Task list
1 > Name every form of the earth's natural ice that the Vanishing Ice passage lists when describing the basic physics the book covers.
2 > Summarize the Vanishing Ice passage in two sentences.
3 > Extend the Vanishing Ice passage from the point where it stops.

The headline is actually a sentence that comes toward the end of Vanishing Ice, a new book that answers the question in encyclopedic detail. For those unfamiliar with the term, the cryosphere is the earth’s natural ice in all its forms. Author Vivien Gornitz, a NASA science collaborator and retired special research scientist at Columbia University’s Center for Climate Systems Research, takes readers through the basic physics of them: glaciers, ice sheets, ice shelves, sea ice, icebergs, permafrost and methane hydrates. Then she dives deep into the ongoing retrenchment of all of them, brought on by warming of the planet. She paints a daunting and detailed picture, ranging from the dramatic collapse of great Antarctic ice fronts into the Southern Ocean, to the insidious and poorly charted workings of under-glacier river systems and sudden blooms of sun-fed algae spreading across the surface of the Greenland ice sheet.
As Gornitz points out, what happens in the Arctic (or any other cold place) doesn’t stay in the Arctic. Rising sea levels driven in part by melting ice are lapping at the shores of New York City, and flooding farmers in Bangladesh and Vietnam. Ecosystems from the Canadian Arctic to the equatorial Andes are threatened. So are cities and farms that depend on seasonal meltwater from distant mountain glaciers, and native communities that depend on wildlife hunted on fast-declining northern sea ice.
We recently spoke with Gornitz about the fate of the cryosphere, and what she hopes readers will take away from Vanishing Ice.

(Extracted records)
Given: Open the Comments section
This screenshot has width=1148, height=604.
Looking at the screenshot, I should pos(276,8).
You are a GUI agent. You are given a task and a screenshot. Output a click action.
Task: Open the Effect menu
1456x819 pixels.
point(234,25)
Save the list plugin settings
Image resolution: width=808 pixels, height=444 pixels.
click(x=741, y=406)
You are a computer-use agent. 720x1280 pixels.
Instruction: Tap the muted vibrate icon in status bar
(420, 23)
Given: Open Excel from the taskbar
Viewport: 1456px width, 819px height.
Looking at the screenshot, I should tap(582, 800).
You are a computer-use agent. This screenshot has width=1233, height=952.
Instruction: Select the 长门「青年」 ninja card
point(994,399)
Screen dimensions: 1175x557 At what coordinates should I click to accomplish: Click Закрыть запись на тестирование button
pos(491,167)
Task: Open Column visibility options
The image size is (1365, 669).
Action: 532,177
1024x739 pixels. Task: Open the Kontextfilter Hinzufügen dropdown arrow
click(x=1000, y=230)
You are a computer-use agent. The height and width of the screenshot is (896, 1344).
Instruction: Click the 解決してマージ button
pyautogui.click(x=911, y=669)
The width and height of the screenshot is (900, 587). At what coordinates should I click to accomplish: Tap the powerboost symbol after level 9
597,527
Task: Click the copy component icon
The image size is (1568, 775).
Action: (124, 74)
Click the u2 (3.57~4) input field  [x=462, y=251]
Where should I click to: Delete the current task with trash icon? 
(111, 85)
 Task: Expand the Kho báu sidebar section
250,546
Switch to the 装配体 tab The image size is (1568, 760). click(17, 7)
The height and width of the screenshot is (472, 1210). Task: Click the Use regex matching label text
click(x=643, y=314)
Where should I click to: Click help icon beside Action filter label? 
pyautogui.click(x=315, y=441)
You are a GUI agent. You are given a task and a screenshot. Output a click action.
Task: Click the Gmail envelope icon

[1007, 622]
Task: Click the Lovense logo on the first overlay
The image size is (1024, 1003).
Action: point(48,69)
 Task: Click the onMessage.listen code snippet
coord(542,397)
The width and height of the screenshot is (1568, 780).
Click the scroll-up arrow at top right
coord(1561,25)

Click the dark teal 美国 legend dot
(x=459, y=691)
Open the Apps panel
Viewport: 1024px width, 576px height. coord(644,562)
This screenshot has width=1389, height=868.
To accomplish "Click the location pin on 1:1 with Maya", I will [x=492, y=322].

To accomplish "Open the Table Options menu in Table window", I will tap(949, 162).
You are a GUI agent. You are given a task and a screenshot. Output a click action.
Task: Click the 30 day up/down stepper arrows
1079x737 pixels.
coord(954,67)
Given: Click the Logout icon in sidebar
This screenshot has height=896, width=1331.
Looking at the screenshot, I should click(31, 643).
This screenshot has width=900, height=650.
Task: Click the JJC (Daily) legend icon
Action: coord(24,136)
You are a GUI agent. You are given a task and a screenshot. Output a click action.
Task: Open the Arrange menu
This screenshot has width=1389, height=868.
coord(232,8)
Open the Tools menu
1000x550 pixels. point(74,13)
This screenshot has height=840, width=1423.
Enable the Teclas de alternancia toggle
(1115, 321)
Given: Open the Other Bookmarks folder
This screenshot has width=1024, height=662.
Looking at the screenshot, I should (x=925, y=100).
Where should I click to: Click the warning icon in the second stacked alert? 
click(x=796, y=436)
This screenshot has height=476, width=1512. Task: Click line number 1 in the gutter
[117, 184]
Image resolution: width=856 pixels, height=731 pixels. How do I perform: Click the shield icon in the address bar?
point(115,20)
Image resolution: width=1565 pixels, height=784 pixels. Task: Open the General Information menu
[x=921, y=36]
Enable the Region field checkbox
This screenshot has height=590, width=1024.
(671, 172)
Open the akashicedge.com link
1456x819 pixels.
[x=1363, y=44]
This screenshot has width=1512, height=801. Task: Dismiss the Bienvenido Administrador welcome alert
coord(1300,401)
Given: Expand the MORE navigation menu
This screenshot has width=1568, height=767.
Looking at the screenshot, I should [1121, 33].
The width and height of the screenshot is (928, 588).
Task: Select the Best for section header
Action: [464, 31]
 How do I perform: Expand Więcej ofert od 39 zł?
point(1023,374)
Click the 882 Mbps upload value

Responses to the tasks
1 > Glaciers, ice sheets, ice shelves, sea ice, icebergs, permafrost and methane hydrates.

2 > Vanishing Ice, a new book by Vivien Gornitz, explains the basic physics of the cryosphere and then examines in detail how all its forms are retreating as the planet warms. As Gornitz points out, these changes reach far beyond cold regions: rising seas are flooding coastlines, and ecosystems, cities, farms and native communities that depend on ice and meltwater are threatened.

3 >
Which parts of the cryosphere are in most immediate danger and why?
At highest risk are the tropical glaciers, and Arctic sea ice and permafrost.
Andean tropical glaciers are endangered, as are those in Patagonia and Papua New Guinea. At current rates, the snows of Kilimanjaro will be gone within a few decades, except in Ernest Hemingway’s novel. Although tropical glaciers may be the first to go, the retreat of glaciers is a worldwide phenomenon that has been speeding up in recent decades.
The area covered by Arctic sea ice has steadily declined since the early 1980s, and if current trends continue, some scientists predict an open summertime Arctic Ocean by mid-century. The sea ice has also grown thinner and younger, leaving very little of the thicker, stronger, multi-year sea ice. Thinner ice melts faster. An open Arctic Ocean would intensify climate warming by absorbing more of the sun’s energy and melting more sea ice, exposing more open water. Increasing evaporation would also bring more water vapor, which is also a powerful greenhouse gas, into the atmosphere.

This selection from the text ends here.